D.C. Police Launch Tear Gas at Anti-Trump Protesters
John Minchillo / AP
Police in Washington, D.C. deployed tear gas as hundreds of protesters gathered outside a pro-Trump gala Thursday night. Local media reports that some attendees of the “DeploraBall” were hit by objects and clashed with anti-Trump protesters as they left the National Press Club. Some protesters, blocking the street, called gala attendees “racists” and “Nazis.” Other protesters set fires in trash cans and in the middle of the street. There was also a 15-foot-tall white elephant with a banner labeled “racism” on its side. Police arrested several people.

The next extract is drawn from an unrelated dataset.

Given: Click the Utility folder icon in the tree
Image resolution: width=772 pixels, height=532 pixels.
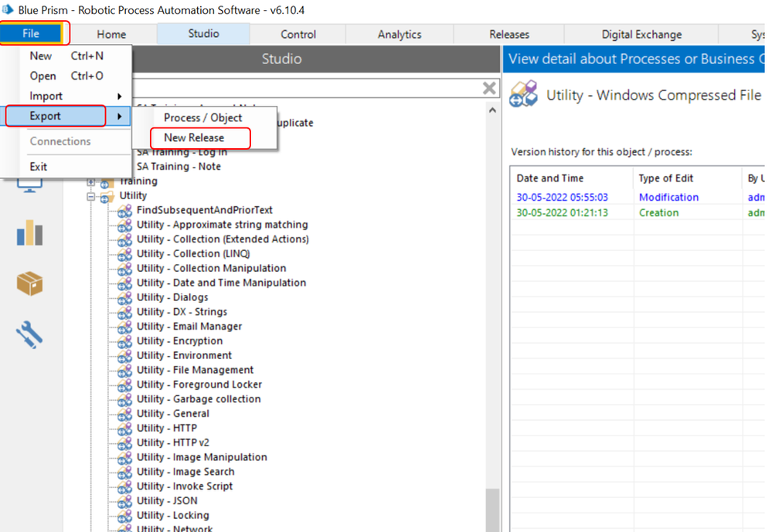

Mexican drug lord Joaquin “El Chapo” Guzman has been extradited to the United States from a Mexican prison, one day before Donald Trump assumes the presidency. Guzman, a notorious cartel kingpin who was arrested by Mexican police in a raid last January, six months after escaping prison, is facing federal indictments in seven courts across the U.S. for distributing narcotics, murder, and organized crime. He landed in New York since the indictment for the Eastern District of New York requires Guzman enter the U.S. through the district to preserve the indictment. He was in a prison in Juarez, near the Texas border. Guzman, who had a net worth of $1 billion, escaped prison in Mexico twice before. In the last prison escape, he vanished through a mile-long tunnel, from a shower to a nearby construction site. The incident was a massive embarrassment for the Mexican government. A top U.S. official told Reuters that the Mexican government did not give the timing of the extradition “a whole lot of thought.”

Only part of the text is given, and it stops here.